ABSTRACT

This theatrical form of expressing and experiencing pain has many other different examples. In the case of menstrual pain, treatments such as bloodletting, hot baths, enemas and sedatives were frequently administered, coupled with patience and resignation. Again, pain and fear were counterbalanced by promises and expectations of recovery. Similarly, popular remedies abounded as far as the pains of childbirth were concerned. In some cases, relics and reliquaries were arranged around the room surrounding the birthing mother.
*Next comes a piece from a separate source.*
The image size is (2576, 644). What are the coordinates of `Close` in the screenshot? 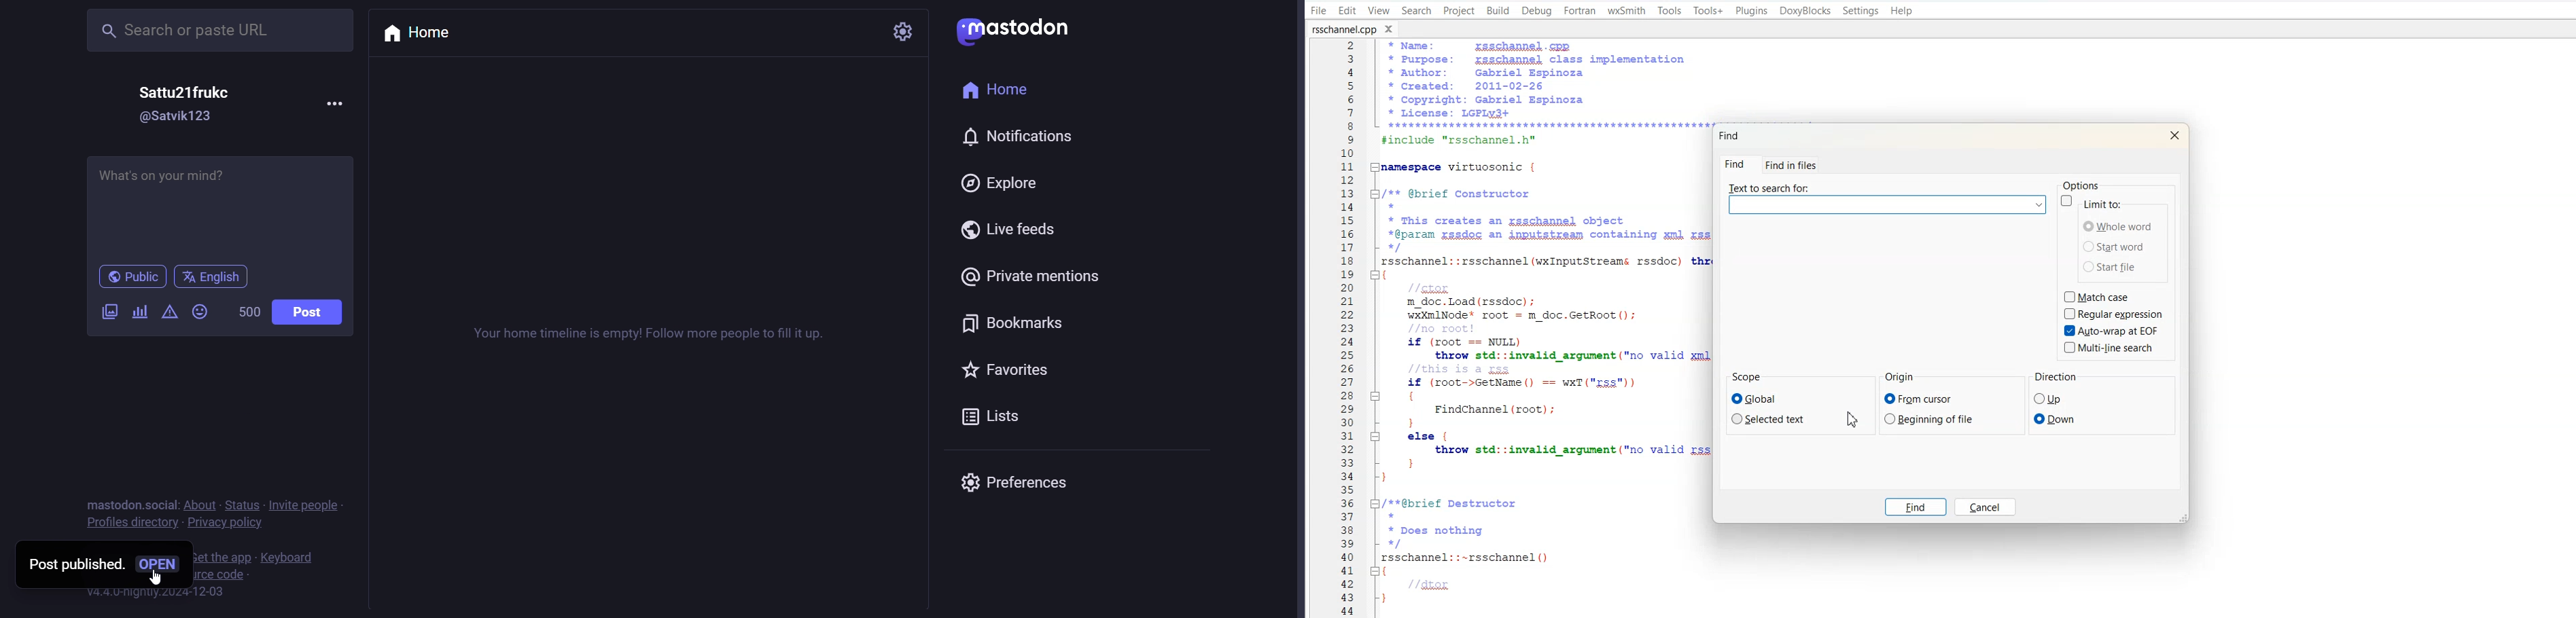 It's located at (2174, 135).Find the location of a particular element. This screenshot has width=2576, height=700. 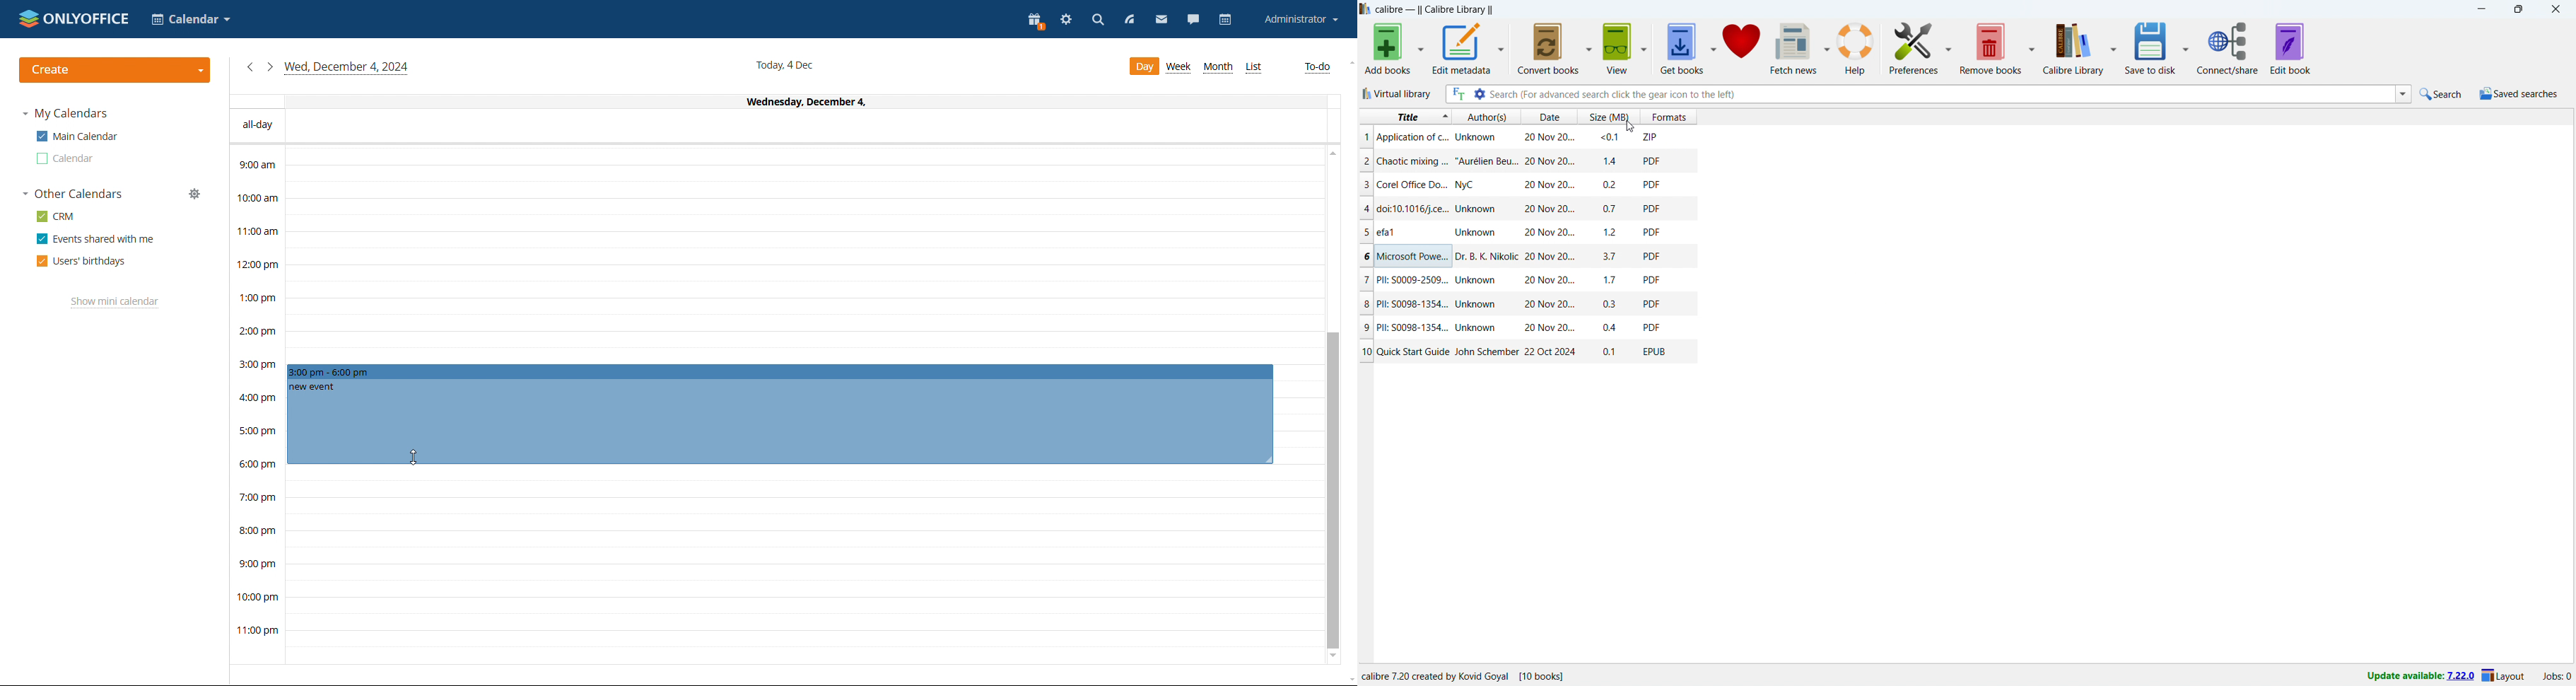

In others, a concoction was prepared using the head of a deer. While some women asked for holy water, others drank large quantities of alcohol, which were shared equally between the woman giving birth and the midwives who were present. Early treatises on midwifery allow us to see different social standards regarding the expression or repression on pain depending on social status. While most women were encouraged to cry out their pains, queens and other aristocrats were supposed to bear childbirth pains in silence. Before the arrival of chloroform, their pain was interpreted not only as an inevitable consequence of a natural action, but also as a punishment imposed on women after Eve’s expulsion from Paradise. Even after chloroform was incorporated into the process of childbirth in the mid-nineteenth century, arguments were still made against its use under the pretext that it operated against the divine mandate, as was laid down in the Book of Genesis: ‘in pain you will bring forth children’.